GENERALLY AVOID: Alcohol may potentiate the central nervous system and cardiovascular effects of centrally-acting appetite suppressants. In one study, concurrent administration of methamphetamine (30 mg intravenously) and ethanol (1 gm/kg orally over 30 minutes) increased heart rate by 24 beats/minute compared to methamphetamine alone. This increases cardiac work and myocardial oxygen consumption, which may lead to more adverse cardiovascular effects than either agent alone. Subjective effects of ethanol were diminished in the eight study subjects, but those of methamphetamine were not affected. The pharmacokinetics of methamphetamine were also unaffected except for a decrease in the apparent volume of distribution at steady state.

MANAGEMENT: Concomitant use of centrally-acting appetite suppressants and alcohol should be avoided if possible, especially in patients with a history of cardiovascular disease. Patients should be counselled to avoid hazardous activities requiring complete mental alertness and motor coordination until they know how these agents affect them, and to notify their physician if they experience excessive or prolonged CNS effects that interfere with their normal activities.

MONITOR: Coadministration with thiabendazole may increase the plasma concentrations of caffeine. The mechanism is thiabendazole inhibition of the CYP450 1A2 metabolism of caffeine. In ten healthy, nonsmoking volunteers, administration of a single 136.5 mg dose of caffeine in combination with a single 500 mg dose of thiabendazole resulted in a nearly 60% increase in the area under the plasma concentration-time curve (AUC) of caffeine compared to administration without thiabendazole. In addition, the half-life of caffeine was increased from 11.9 to 28.6 hours, and oral clearance was reduced by 67% during coadministration with thiabendazole. The formation of paraxanthine from caffeine, which is primarily mediated by CYP450 1A2, was almost completely abolished until after the thiabendazole was cleared from the system.

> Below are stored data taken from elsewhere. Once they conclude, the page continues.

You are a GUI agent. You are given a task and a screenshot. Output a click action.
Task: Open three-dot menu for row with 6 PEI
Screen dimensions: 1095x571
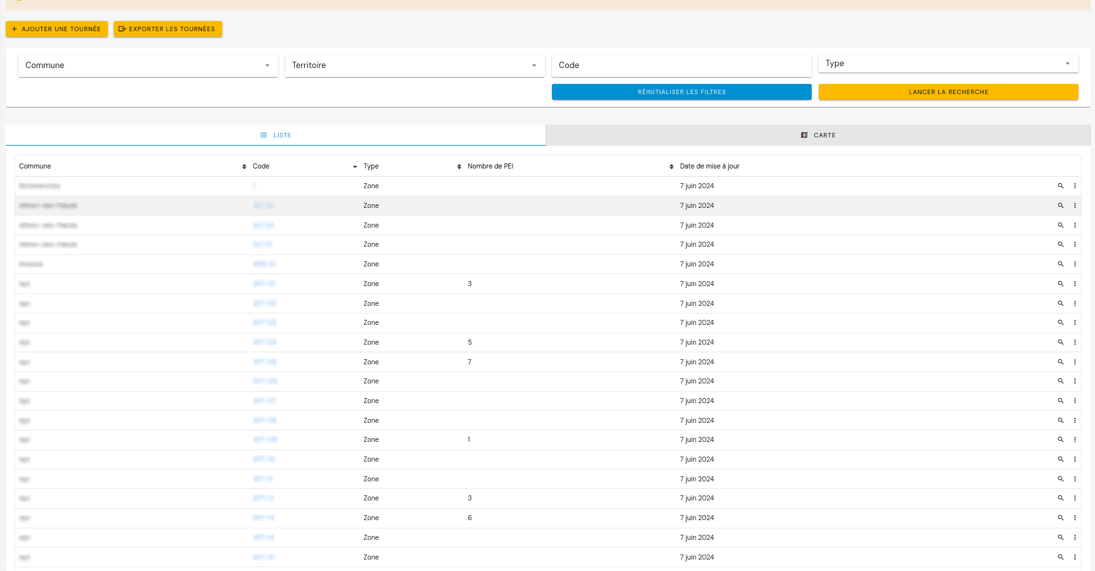click(1075, 518)
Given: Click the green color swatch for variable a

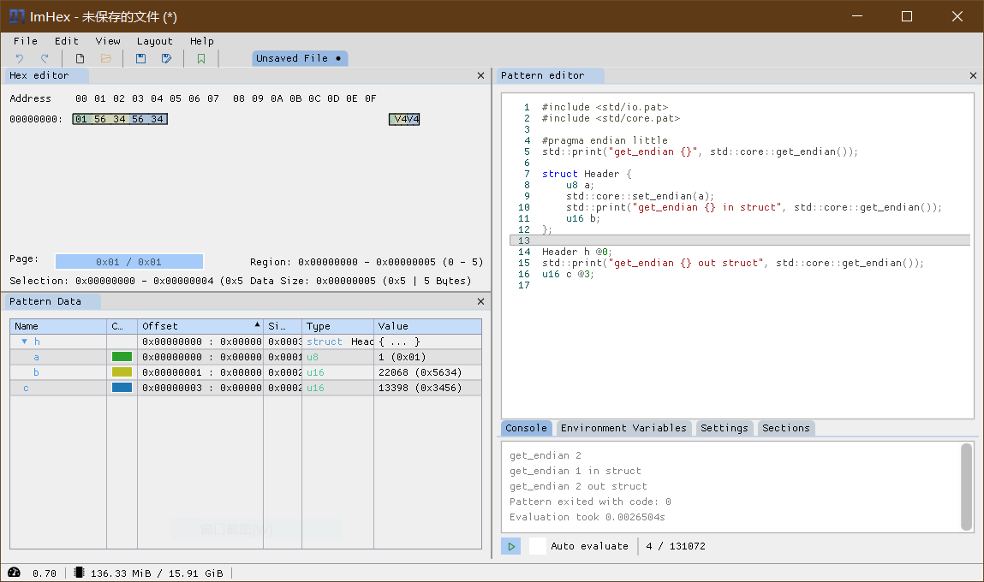Looking at the screenshot, I should click(122, 357).
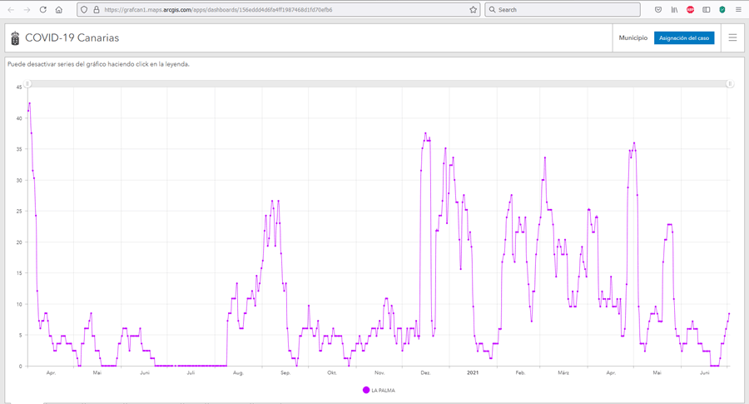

MANAGEMENT: Patients should be advised that pharmacologic effects of caffeine may be increased during coadministration with thiabendazole.

MONITOR: Smoking cessation may lead to elevated plasma concentrations and enhanced pharmacologic effects of drugs that are substrates of CYP450 1A2 (and possibly CYP450 1A1) and/or certain drugs with a narrow therapeutic index (e.g., flecainide, pentazocine). One proposed mechanism is related to the loss of CYP450 1A2 and 1A1 induction by polycyclic aromatic hydrocarbons in tobacco smoke; when smoking cessation agents are initiated and smoking stops, the metabolism of certain drugs may decrease leading to increased plasma concentrations. The mechanism by which smoking cessation affects narrow therapeutic index drugs that are not known substrates of CYP450 1A2 or 1A1 is unknown. The clinical significance of this interaction is unknown as clinical data are lacking.

MANAGEMENT: Until more information is available, caution is advisable if smoking cessation agents are used concomitantly with drugs that are substrates of CYP450 1A2 or 1A1 and/or those with a narrow therapeutic range. Patients receiving smoking cessation agents may require periodic dose adjustments and closer clinical and laboratory monitoring of medications that are substrates of CYP450 1A2 or 1A1.